In the forum thread below about a ripped favorite shirt, what does the original poster's update say about replacing the shirt?
======== SELECTED EXTRACT ========
# R.I.P. My fav shirt :(



## FatAndProud (May 24, 2006)

Well, I was just putting on one of my shirts to clean house today and well. It ripped along the side. I mean it had holes in it and whatever. But yeah  So I was like hey, people at Dimensions might wanna see! lol

View attachment 6212

View attachment 6213


----------



## FatAndProud (May 24, 2006)

and more.

View attachment 6214

View attachment 6217


----------



## FatAndProud (May 24, 2006)

ok. one more and i'm done lol

View attachment 6218


----------



## gangstadawg (May 24, 2006)

sorry about your shirt but damn girl your kinda cute. do you go to fairlane mall often?


----------



## FatAndProud (May 25, 2006)

nope. no clue where that is lol


----------



## Fuzzy (May 25, 2006)

Ditto that. Sorry about your favorite shirt and all, but.. is that the only way you'll reveal yourself to us?


----------



## FatAndProud (May 25, 2006)

Hm. I dunno lol How should I reveal? lol 

<<<<< Taking requests lmao.


----------



## Purplestuff23 (May 25, 2006)

dood...sucks about the shirt, but you are indeed quite pretty.


----------



## UncannyBruceman (May 25, 2006)

Have you ever considered joining a harem?


----------



## TheSadeianLinguist (May 25, 2006)

Something I'd do if I liked the shirt would be to sew something underneath it... Like a sheer red nylon tank! And cut up the top a little more.


----------



## NancyGirl74 (May 25, 2006)

I had a Winnie-the-Pooh shirt (yes, I went through a Winnie fan stage) that I loved. Once I outgrew it I cute off the graphic and sewed it to a new larger sweatshirt. I covered the stitching with fabric paint. It must have turned out pretty good because people asked me where I got such a cool Pooh Bear shirt. Sadly (or thankfully), my Pooh stage faded away and the sweatshirt was retired. 

I'm sure some of the more creative sewers here have better ideas on how to repair your favorite shirt. Good luck.


----------



## gangstadawg (May 25, 2006)

gangstadawg said:


> sorry about your shirt but damn girl your kinda cute. do you go to fairlane mall often?


fairlane mall is in dearborn MI. on evergreen street.


----------



## PrettyKitty (May 31, 2006)

May your shirt rest in peace...er, pieces.


----------



## FatAndProud (May 31, 2006)

Update: Getting the same shirt again. Bigger size this time


----------



## Falling Boy (Jun 1, 2006)

sweet may this one last you a bit longer!


----------
======== DATA ========
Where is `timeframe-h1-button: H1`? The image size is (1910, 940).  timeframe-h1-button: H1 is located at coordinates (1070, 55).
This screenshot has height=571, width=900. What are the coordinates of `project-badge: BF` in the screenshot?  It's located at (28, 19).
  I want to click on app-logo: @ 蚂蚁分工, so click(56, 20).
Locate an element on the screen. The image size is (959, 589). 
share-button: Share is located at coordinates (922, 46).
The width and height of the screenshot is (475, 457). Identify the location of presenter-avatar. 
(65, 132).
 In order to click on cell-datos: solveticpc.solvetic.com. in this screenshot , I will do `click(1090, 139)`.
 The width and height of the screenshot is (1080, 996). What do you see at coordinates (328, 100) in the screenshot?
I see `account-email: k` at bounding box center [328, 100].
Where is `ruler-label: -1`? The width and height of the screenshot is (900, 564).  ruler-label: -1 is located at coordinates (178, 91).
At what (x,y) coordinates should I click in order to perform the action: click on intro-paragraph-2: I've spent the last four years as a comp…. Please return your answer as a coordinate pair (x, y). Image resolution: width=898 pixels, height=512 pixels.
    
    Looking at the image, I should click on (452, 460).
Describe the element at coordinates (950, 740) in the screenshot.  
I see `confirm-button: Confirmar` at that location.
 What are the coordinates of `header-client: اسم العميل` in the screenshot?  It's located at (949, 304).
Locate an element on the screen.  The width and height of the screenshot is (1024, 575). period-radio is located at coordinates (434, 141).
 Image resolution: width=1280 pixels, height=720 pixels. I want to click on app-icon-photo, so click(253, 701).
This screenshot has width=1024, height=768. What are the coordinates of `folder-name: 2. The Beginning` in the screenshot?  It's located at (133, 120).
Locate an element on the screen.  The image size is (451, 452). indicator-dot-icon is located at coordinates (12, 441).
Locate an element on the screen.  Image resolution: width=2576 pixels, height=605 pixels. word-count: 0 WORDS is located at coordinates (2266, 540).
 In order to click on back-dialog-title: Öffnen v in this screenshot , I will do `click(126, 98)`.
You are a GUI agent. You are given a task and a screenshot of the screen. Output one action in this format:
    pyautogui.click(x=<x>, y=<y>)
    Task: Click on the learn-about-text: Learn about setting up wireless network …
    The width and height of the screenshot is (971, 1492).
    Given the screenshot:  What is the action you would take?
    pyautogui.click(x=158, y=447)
========
> **ANSWER FOR THE TASK**: The poster is getting the same shirt again in a bigger size.